Pero ese es el desafío: Francisco nos habla largo y tendido de la alegría del amor que experimentamos en familia y se dedica corajudamente a defender esta alegría contra toda mala onda, a alentarla en sus más mínimos pasos y en sus decisiones más valientes. Le pone palabras de reconocimiento a todo lo que es positivo y palabras de infinito respeto, ternura y misericordia, a todo lo que es dolor, herida, angustia y pecado.

Esto quiero decir con lo de que Amoris Laetitia es un regalo: que la perspectiva desde la que habla el Papa es la de la alegría. No la alegría en abstracto, no la alegría destilada de los puros, no la alegría en dosis del mundo. Es la alegría de la familia, de todas las familias reales, las no perfectas, las que luchan por su amor y tratan de sacar adelante a sus hijos y se hacen cargo de los viejos. El Papa empieza, sigue y termina por esta alegría. No la empieza con el dedo en alto del deber ni con el dedo señalador de la acusación. No se mete a hurgar en las llagas, sino que las venda con el bálsamo de la misericordia. No se extiende en las razones para temer, que vuelven rígidas las posturas, sino que se alarga en las razones para la esperanza y el amor. Francisco mira todo “a la luz del ministerio pastoral: almas que salvar y que reconstruir”, como escribía en su diario Juan XXIII, poco antes de la apertura del Concilio.

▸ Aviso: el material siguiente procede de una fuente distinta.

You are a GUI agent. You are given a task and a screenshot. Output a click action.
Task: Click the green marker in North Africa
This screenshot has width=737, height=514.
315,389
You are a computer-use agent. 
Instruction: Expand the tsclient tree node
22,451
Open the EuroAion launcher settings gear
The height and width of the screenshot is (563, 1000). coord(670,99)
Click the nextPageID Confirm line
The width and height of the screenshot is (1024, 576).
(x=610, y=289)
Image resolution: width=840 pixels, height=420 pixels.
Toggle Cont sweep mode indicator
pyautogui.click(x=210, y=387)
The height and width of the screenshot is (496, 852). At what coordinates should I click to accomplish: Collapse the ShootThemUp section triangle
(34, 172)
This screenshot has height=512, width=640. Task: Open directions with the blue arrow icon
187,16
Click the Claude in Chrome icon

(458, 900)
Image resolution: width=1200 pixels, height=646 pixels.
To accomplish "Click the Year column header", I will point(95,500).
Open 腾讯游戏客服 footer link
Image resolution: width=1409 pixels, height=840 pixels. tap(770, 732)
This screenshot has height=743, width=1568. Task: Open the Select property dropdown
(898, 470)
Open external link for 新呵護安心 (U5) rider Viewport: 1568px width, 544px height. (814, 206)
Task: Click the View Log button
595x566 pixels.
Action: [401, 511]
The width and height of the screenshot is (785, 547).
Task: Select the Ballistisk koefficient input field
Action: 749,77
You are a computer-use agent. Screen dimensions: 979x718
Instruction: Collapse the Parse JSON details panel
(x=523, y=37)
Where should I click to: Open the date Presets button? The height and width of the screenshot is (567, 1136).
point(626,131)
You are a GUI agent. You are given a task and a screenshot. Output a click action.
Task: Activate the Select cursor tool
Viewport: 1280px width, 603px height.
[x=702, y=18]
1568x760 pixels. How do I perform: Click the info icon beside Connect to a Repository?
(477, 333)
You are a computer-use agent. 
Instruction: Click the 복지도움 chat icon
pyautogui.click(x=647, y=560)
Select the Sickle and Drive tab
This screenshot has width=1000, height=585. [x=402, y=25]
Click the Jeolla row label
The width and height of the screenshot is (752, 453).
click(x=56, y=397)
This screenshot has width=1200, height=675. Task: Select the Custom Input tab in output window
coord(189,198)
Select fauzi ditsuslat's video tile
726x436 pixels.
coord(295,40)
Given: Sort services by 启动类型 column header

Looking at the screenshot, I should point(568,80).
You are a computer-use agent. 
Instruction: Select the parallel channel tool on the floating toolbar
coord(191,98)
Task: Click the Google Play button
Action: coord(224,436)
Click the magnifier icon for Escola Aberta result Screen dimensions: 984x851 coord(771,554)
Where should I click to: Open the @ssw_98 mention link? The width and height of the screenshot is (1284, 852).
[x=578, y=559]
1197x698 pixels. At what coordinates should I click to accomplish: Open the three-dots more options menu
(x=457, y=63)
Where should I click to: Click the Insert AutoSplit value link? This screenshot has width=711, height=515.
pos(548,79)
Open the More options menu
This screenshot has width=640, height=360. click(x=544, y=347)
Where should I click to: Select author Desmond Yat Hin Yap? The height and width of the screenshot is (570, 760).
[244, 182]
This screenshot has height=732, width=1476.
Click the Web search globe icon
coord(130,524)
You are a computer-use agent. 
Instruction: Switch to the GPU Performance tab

Amoris Laetitia es un regalo esencial porque, al cambiar de lugar algunos acentos, brinda elementos de discernimiento para que cada persona descubra esa alegría duradera que experimenta cuando “hace familia”, la distinga de todo lo que no puede hacerse familiar y se anime a dar un pasito que concrete esta vocación universal a la alegría del amor.